Hal tersebut disampaikan Saefur Rochim menanggapi pelaksanaan kegiatan Koordinasi Inventarisasi Permasalahan Hukum dalam rangka Penyusunan Peta Permasalahan Hukum Tahun 2026 dan Pendataan Petugas Bhabinkamtibmas Desa/Kelurahan yang dilaksanakan oleh tim Kantor Wilayah Kementerian Hukum Sulawesi Barat di Kantor Polresta Mamuju, Senin (8/6).
Dalam kegiatan tersebut, tim Kanwil Kemenkum Sulbar diterima secara resmi oleh BRIPKA Firman Tahir selaku Ps. Kaur Bin Ops Satreskrim dan AIPDA Albar selaku Ps. Kaurmintu Satreskrim Polresta Mamuju. Pertemuan berlangsung dalam suasana konstruktif sebagai bagian dari upaya memperkuat sinergi antarinstansi dalam mendukung pembangunan hukum di daerah.

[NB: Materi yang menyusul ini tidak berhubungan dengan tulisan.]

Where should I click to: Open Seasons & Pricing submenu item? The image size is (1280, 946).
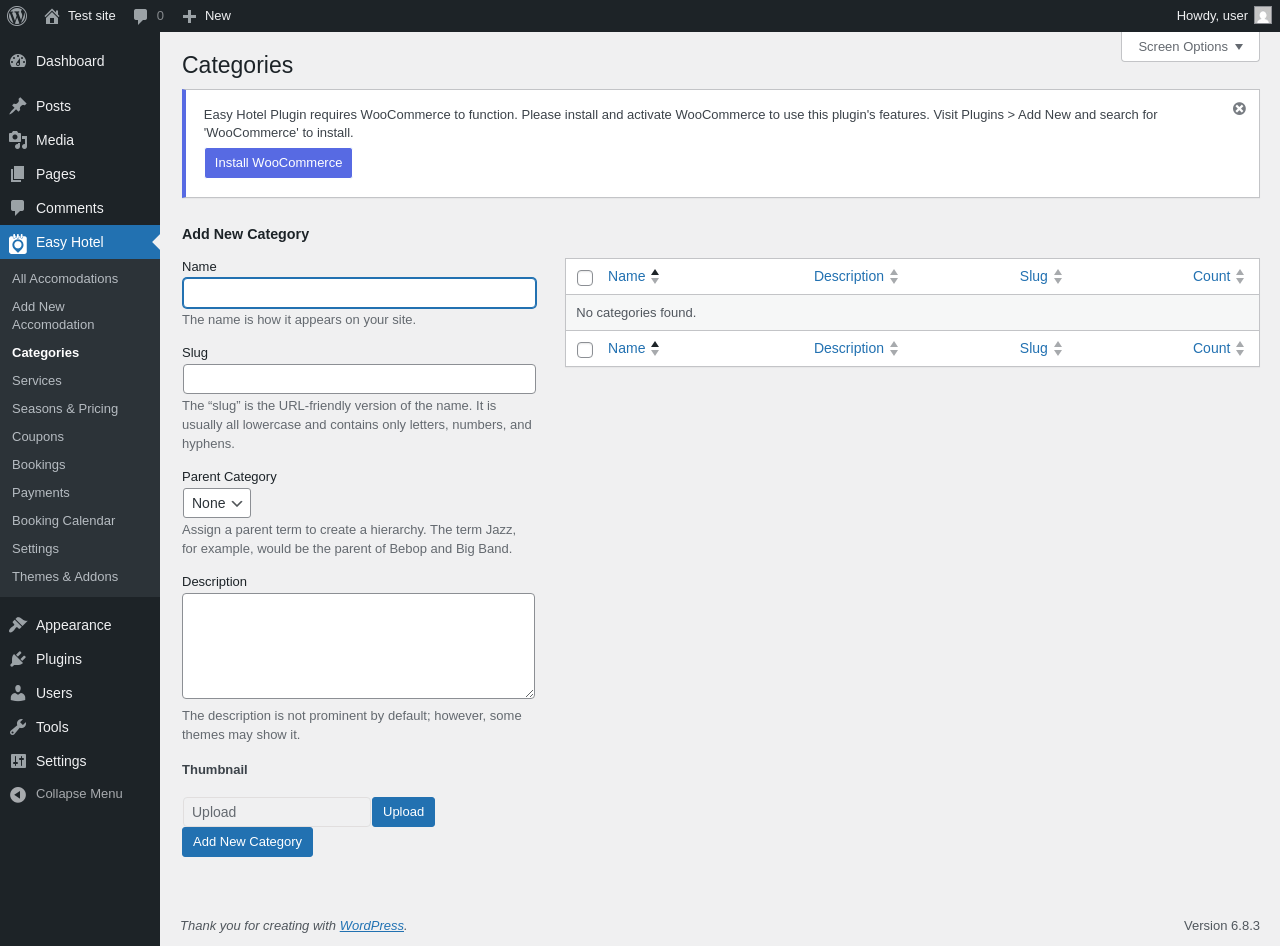click(65, 408)
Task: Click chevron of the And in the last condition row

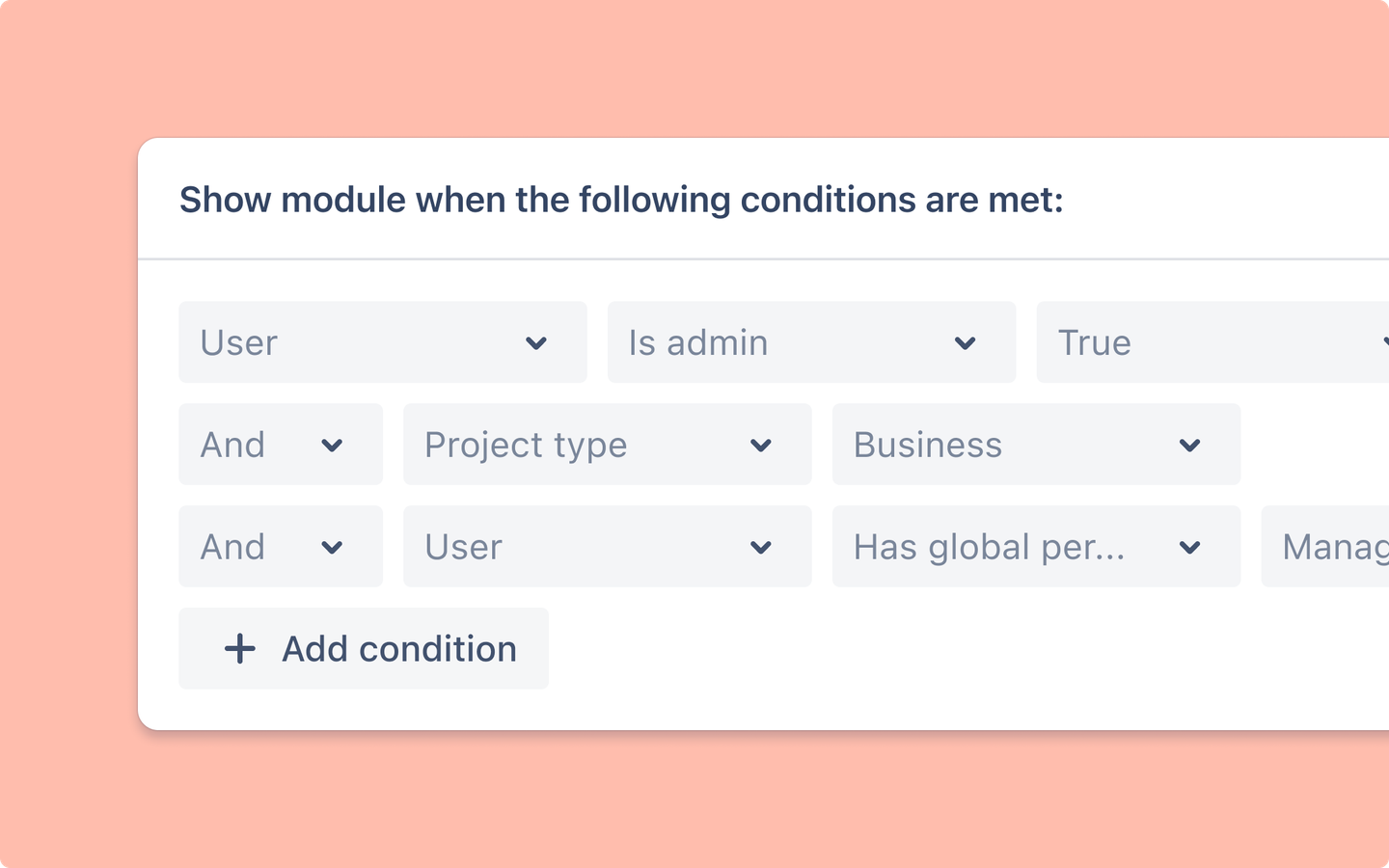Action: [332, 548]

Tim Kanwil Kemenkum Sulbar melakukan koordinasi untuk menghimpun berbagai data dan informasi terkait kondisi penegakan hukum di Kabupaten Mamuju. Data tersebut akan digunakan sebagai bahan dasar penyusunan Peta Permasalahan Hukum Tahun 2026, meliputi jumlah tindak pidana, jenis perkara yang dominan, tren perkembangan kasus, serta berbagai kendala yang dihadapi dalam proses penegakan hukum selama periode Januari 2025 hingga Mei 2026.
Selain itu, tim juga melaksanakan inventarisasi dan pendataan petugas Bhabinkamtibmas yang bertugas di seluruh desa dan kelurahan di Kabupaten Mamuju. Pendataan tersebut bertujuan untuk mengidentifikasi tingkat partisipasi dan keterlibatan Bhabinkamtibmas dalam mendukung pelaksanaan program Pos Bantuan Hukum (Posbankum) Desa/Kelurahan, sekaligus memperkuat kolaborasi antara aparat keamanan dan layanan hukum bagi masyarakat.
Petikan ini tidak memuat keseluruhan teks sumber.